### PROVIDED RECORDS
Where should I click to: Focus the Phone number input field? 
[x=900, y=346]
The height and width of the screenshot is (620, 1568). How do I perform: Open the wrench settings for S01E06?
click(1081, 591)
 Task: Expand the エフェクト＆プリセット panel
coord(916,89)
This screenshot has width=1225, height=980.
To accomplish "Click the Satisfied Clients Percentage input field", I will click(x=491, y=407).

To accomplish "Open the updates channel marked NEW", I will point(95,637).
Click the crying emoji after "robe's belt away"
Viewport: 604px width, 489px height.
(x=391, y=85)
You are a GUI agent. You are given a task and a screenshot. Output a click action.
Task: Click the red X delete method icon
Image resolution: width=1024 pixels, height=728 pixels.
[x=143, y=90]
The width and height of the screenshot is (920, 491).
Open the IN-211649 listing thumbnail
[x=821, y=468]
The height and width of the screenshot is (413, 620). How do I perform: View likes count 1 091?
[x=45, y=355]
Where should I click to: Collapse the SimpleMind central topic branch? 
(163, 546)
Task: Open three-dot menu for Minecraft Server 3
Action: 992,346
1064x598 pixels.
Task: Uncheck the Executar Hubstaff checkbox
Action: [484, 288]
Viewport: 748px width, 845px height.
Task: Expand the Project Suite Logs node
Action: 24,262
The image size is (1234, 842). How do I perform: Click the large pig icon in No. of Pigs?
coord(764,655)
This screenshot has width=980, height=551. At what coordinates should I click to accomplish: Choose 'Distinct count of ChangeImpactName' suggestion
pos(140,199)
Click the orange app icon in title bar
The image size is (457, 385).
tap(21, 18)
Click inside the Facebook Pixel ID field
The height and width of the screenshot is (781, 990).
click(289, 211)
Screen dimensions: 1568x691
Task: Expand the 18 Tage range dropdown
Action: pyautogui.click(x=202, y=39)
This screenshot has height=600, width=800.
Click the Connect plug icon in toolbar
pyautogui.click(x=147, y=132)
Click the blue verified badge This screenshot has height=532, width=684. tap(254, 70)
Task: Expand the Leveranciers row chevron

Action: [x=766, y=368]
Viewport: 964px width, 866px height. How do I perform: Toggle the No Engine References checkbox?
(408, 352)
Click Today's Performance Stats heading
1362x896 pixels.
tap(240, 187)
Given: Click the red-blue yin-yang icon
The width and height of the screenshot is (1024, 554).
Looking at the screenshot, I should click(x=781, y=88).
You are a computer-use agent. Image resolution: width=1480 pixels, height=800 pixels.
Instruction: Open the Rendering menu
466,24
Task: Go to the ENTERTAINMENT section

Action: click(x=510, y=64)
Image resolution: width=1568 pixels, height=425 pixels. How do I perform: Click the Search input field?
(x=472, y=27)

### REQUEST
Copy every one of the entries above word for word, keeping each line as it is.

### WORKED ANSWER
Where should I click to: Focus the Phone number input field? 
[x=900, y=346]
The height and width of the screenshot is (620, 1568). How do I perform: Open the wrench settings for S01E06?
click(1081, 591)
 Task: Expand the エフェクト＆プリセット panel
coord(916,89)
This screenshot has width=1225, height=980.
To accomplish "Click the Satisfied Clients Percentage input field", I will click(x=491, y=407).

To accomplish "Open the updates channel marked NEW", I will point(95,637).
Click the crying emoji after "robe's belt away"
Viewport: 604px width, 489px height.
(x=391, y=85)
You are a GUI agent. You are given a task and a screenshot. Output a click action.
Task: Click the red X delete method icon
Image resolution: width=1024 pixels, height=728 pixels.
[x=143, y=90]
The width and height of the screenshot is (920, 491).
Open the IN-211649 listing thumbnail
[x=821, y=468]
The height and width of the screenshot is (413, 620). How do I perform: View likes count 1 091?
[x=45, y=355]
Where should I click to: Collapse the SimpleMind central topic branch? 
(163, 546)
Task: Open three-dot menu for Minecraft Server 3
Action: 992,346
1064x598 pixels.
Task: Uncheck the Executar Hubstaff checkbox
Action: [484, 288]
Viewport: 748px width, 845px height.
Task: Expand the Project Suite Logs node
Action: 24,262
The image size is (1234, 842). How do I perform: Click the large pig icon in No. of Pigs?
coord(764,655)
This screenshot has width=980, height=551. At what coordinates should I click to accomplish: Choose 'Distinct count of ChangeImpactName' suggestion
pos(140,199)
Click the orange app icon in title bar
The image size is (457, 385).
tap(21, 18)
Click inside the Facebook Pixel ID field
The height and width of the screenshot is (781, 990).
click(289, 211)
Screen dimensions: 1568x691
Task: Expand the 18 Tage range dropdown
Action: pyautogui.click(x=202, y=39)
This screenshot has height=600, width=800.
Click the Connect plug icon in toolbar
pyautogui.click(x=147, y=132)
Click the blue verified badge This screenshot has height=532, width=684. tap(254, 70)
Task: Expand the Leveranciers row chevron

Action: [x=766, y=368]
Viewport: 964px width, 866px height. How do I perform: Toggle the No Engine References checkbox?
(408, 352)
Click Today's Performance Stats heading
1362x896 pixels.
tap(240, 187)
Given: Click the red-blue yin-yang icon
The width and height of the screenshot is (1024, 554).
Looking at the screenshot, I should click(x=781, y=88).
You are a computer-use agent. Image resolution: width=1480 pixels, height=800 pixels.
Instruction: Open the Rendering menu
466,24
Task: Go to the ENTERTAINMENT section

Action: click(x=510, y=64)
Image resolution: width=1568 pixels, height=425 pixels. How do I perform: Click the Search input field?
(x=472, y=27)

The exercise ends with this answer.